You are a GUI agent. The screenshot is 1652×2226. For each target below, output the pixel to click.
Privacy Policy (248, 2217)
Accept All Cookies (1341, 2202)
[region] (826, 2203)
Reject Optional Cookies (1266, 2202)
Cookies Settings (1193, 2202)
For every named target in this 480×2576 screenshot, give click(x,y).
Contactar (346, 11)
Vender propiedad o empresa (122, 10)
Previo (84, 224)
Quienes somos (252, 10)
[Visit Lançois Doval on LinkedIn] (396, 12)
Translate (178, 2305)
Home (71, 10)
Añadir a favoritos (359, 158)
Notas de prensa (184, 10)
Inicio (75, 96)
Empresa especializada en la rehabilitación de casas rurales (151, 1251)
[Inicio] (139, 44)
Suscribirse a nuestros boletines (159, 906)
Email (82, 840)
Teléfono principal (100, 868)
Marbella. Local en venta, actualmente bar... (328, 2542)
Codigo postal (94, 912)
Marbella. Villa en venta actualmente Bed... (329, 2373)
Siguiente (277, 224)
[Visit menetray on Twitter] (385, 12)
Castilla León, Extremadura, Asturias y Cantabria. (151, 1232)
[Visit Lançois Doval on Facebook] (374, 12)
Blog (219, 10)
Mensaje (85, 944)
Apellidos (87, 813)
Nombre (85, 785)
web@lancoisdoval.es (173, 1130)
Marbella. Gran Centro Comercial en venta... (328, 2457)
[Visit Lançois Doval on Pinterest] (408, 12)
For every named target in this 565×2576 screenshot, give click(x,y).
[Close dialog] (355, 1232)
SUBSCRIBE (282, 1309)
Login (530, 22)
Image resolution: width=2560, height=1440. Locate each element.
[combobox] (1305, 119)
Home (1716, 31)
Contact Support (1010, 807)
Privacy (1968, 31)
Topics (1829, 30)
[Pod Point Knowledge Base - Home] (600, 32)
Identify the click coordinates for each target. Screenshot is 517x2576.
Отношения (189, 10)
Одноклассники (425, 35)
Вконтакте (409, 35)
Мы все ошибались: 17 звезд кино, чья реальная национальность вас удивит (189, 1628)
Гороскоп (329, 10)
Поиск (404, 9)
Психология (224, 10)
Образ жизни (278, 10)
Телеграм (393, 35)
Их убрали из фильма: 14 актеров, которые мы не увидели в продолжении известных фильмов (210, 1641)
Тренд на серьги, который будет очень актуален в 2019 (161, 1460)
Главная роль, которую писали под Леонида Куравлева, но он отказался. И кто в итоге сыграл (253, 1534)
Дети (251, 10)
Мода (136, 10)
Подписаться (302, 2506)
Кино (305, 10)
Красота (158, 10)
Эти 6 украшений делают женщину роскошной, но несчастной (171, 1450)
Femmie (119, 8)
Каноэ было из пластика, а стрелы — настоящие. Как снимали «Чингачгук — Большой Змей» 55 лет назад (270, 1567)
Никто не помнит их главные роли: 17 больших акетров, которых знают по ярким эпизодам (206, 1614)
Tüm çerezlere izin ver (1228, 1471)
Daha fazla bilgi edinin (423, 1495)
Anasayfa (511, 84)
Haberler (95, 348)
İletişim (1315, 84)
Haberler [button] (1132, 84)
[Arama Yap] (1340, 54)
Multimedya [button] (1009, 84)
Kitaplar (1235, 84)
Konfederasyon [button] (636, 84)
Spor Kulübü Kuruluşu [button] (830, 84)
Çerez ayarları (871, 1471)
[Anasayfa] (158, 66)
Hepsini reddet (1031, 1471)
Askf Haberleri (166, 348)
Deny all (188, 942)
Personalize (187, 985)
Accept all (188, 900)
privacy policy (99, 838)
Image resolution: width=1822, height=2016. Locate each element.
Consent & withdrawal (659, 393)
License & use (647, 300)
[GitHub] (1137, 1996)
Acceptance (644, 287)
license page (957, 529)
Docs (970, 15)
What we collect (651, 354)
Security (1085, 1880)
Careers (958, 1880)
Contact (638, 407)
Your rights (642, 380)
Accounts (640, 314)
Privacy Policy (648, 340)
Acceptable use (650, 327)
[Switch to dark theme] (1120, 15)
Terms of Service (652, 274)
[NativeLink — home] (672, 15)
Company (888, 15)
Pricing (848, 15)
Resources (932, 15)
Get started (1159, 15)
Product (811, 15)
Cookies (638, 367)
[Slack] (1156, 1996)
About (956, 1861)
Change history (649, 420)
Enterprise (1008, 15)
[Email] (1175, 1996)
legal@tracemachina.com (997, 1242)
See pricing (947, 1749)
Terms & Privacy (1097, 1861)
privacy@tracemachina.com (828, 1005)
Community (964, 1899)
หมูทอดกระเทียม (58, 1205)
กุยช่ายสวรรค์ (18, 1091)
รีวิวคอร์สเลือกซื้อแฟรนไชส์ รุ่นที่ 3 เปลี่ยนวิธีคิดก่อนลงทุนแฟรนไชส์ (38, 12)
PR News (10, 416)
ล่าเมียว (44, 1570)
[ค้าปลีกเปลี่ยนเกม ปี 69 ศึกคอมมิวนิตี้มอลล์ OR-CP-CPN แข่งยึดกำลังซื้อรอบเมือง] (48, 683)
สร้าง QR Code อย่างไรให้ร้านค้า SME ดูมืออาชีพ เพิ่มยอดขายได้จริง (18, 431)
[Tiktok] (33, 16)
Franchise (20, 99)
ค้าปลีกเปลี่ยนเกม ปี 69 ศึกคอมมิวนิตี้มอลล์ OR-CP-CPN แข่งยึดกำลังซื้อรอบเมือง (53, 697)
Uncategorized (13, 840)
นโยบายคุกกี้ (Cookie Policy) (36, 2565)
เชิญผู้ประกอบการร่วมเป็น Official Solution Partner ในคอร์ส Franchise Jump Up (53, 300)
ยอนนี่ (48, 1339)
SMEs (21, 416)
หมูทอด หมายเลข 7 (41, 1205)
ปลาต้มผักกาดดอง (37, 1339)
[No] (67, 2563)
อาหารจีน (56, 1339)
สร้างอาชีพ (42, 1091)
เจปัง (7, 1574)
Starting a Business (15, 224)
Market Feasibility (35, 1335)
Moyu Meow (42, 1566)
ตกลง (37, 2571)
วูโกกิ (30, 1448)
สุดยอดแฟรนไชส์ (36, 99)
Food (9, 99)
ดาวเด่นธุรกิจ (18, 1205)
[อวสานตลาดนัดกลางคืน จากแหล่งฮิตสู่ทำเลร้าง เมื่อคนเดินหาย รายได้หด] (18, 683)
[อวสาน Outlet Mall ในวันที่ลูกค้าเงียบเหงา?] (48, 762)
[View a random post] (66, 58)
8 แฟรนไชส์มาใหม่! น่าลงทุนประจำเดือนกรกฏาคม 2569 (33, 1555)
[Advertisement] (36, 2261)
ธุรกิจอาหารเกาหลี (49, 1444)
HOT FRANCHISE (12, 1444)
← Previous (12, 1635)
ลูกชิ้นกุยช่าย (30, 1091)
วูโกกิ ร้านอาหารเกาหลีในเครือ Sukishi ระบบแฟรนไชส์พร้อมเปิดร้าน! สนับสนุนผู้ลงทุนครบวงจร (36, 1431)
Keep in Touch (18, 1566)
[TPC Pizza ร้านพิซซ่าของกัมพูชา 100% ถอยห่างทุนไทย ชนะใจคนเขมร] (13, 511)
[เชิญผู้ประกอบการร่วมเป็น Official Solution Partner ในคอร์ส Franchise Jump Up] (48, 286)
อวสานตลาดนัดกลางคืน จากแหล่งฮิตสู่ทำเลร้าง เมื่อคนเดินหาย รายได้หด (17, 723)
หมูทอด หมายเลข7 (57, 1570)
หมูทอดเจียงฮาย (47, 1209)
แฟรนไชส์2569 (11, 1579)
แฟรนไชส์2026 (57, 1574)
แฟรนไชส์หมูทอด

**Problem requirements:** Please return every line from the first one in the records above down to the line containing "Вконтакте (409, 35)", including both, exactly as written and nothing more.

**Task solution:**
You are a GUI agent. The screenshot is 1652×2226. For each target below, output the pixel to click.
Privacy Policy (248, 2217)
Accept All Cookies (1341, 2202)
[region] (826, 2203)
Reject Optional Cookies (1266, 2202)
Cookies Settings (1193, 2202)
For every named target in this 480×2576 screenshot, give click(x,y).
Contactar (346, 11)
Vender propiedad o empresa (122, 10)
Previo (84, 224)
Quienes somos (252, 10)
[Visit Lançois Doval on LinkedIn] (396, 12)
Translate (178, 2305)
Home (71, 10)
Añadir a favoritos (359, 158)
Notas de prensa (184, 10)
Inicio (75, 96)
Empresa especializada en la rehabilitación de casas rurales (151, 1251)
[Inicio] (139, 44)
Suscribirse a nuestros boletines (159, 906)
Email (82, 840)
Teléfono principal (100, 868)
Marbella. Local en venta, actualmente bar... (328, 2542)
Codigo postal (94, 912)
Marbella. Villa en venta actualmente Bed... (329, 2373)
Siguiente (277, 224)
[Visit menetray on Twitter] (385, 12)
Castilla León, Extremadura, Asturias y Cantabria. (151, 1232)
[Visit Lançois Doval on Facebook] (374, 12)
Blog (219, 10)
Mensaje (85, 944)
Apellidos (87, 813)
Nombre (85, 785)
web@lancoisdoval.es (173, 1130)
Marbella. Gran Centro Comercial en venta... (328, 2457)
[Visit Lançois Doval on Pinterest] (408, 12)
For every named target in this 565×2576 screenshot, give click(x,y).
[Close dialog] (355, 1232)
SUBSCRIBE (282, 1309)
Login (530, 22)
Image resolution: width=2560, height=1440. Locate each element.
[combobox] (1305, 119)
Home (1716, 31)
Contact Support (1010, 807)
Privacy (1968, 31)
Topics (1829, 30)
[Pod Point Knowledge Base - Home] (600, 32)
Identify the click coordinates for each target. Screenshot is 517x2576.
Отношения (189, 10)
Одноклассники (425, 35)
Вконтакте (409, 35)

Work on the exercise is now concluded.